As one of the most important classes of heterocycles, pyrroles are not only important building blocks in the synthesis of natural products, but also key structural units in compounds with interesting biological activities. Pyrroles have also found broad application in materials chemistry. Accordingly, substantial attention has been paid to develop efficient methods for their synthesis. One of the common approaches to pyrrole synthesis is the Paal-Knorr reaction, in which 1,4-dicarbonyl compounds are converted into pyrroles by acidmediated dehydrative cyclization. However, this approach is usually subject to significant limitations in terms of substituents introduced, substitution patterns, or regioselectivities.
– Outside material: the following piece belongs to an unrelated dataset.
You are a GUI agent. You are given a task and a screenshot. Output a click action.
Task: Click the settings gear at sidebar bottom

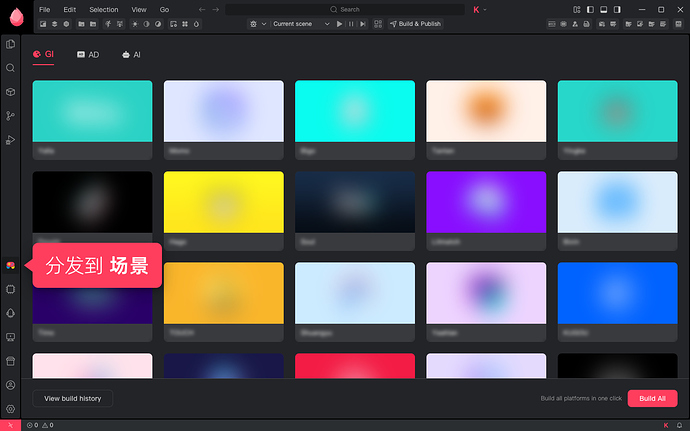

Although several novel synthetic strategies have been described in recent years, [for metal-catalyzed pyrrole syntheses see e.g. J. T. Kim, J T, et al., Angew. Chem. Int. Ed. (2003) 42, 98; Balme, G, Angew. Chem. Int. Ed. (2004) 43, 6238; St. Cyr, D J, et al., Org. Lett. (2007) 9, 449; Binder, J T, & Kirsch, S F, Org. Lett. (2006) 8, 2151; Gorin, D J, et al., J. Am. Chem. Soc. (2005) 127, 11260; Dhawan, R, & Arndtsen, B A, J. Am. Chem. Soc. (2004) 126, 468; Yamamoto, Y, et al., J. Am. Chem. Soc. (2005) 127, 10804; for metal-free pyrrole syntheses see e.g. Bullington, J L, et al., J. Org. Chem. (2002) 67, 9439; Attanasi, O A, et al., J. Org. Chem. (2002) 67, 8178; Shindo, M, et al., Org. Lett. (2007) 9, 1963; St. Cyr, D J, Am. Chem. Soc. (2007) 129, 12366] a general facile and regioselective approach to generate pyrroles with a wide functional group tolerance from readily available precursors is still lacking.
Accordingly, it is an object of the present invention to provide a process that allows a simple formation of pyrrole compounds under mild conditions.